Docosahexaenoic acid inhibits both NLRP3 inflammasome assembly and JNK-mediated mature IL-1 beta secretion in 5-fluorouracil-treated MDSC: implication in cancer treatment

Limitation of 5-fluorouracil (5-FU) anticancer efficacy is due to IL-1 beta secretion by myeloid-derived suppressor cells (MDSC), according to a previous pre-clinical report. Release of mature IL-1 beta is a consequence of 5-FU-mediated NLRP3 activation and subsequent caspase-1 activity in MDSC. IL-1 beta sustains tumor growth recovery in 5-FU-treated mice.
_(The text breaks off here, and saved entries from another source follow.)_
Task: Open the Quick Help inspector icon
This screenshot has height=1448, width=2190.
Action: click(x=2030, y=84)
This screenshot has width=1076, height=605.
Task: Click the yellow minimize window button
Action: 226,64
Docosahexaenoic acid (DHA) belongs to omega-3 fatty acid family and harbors both anticancer and anti-inflammatory properties, which could improve 5-FU chemotherapy. Here, we demonstrate that DHA inhibits 5-FU-induced IL-1 beta secretion and caspase-1 activity in a MDSC cell line (MSC-2). Accordingly, we showed that DHA-enriched diet reduces circulating IL-1 beta concentration and tumor recurrence in 5-FU-treated tumor-bearing mice. Treatment with 5-FU led to JNK activation through ROS production in MDSC. JNK inhibitor SP600125 as well as DHA-mediated JNK inactivation decreased IL-1 beta secretion. The repression of 5-FU-induced caspase-1 activity by DHA supplementation is partially due to beta-arrestin-2-dependent inhibition of NLRP3 inflammasome activity but was independent of JNK pathway. Interestingly, we showed that DHA, through beta-arrestin-2-mediated inhibition of JNK pathway, reduces V5-tagged mature IL-1 beta release induced by 5-FU, in MDSC stably overexpressing a V5-tagged mature IL-1 beta form. Finally, we found a negative correlation between DHA content in plasma and the induction of caspase-1 activity in HLA-DR- CD33(+) CD15(+) MDSC of patients treated with 5-FU-based chemotherapy, strongly suggesting that our data are clinical relevant. Together, these data provide new insights on the regulation of IL-1 beta secretion by DHA and on its potential benefit in 5-FU-based chemotherapy.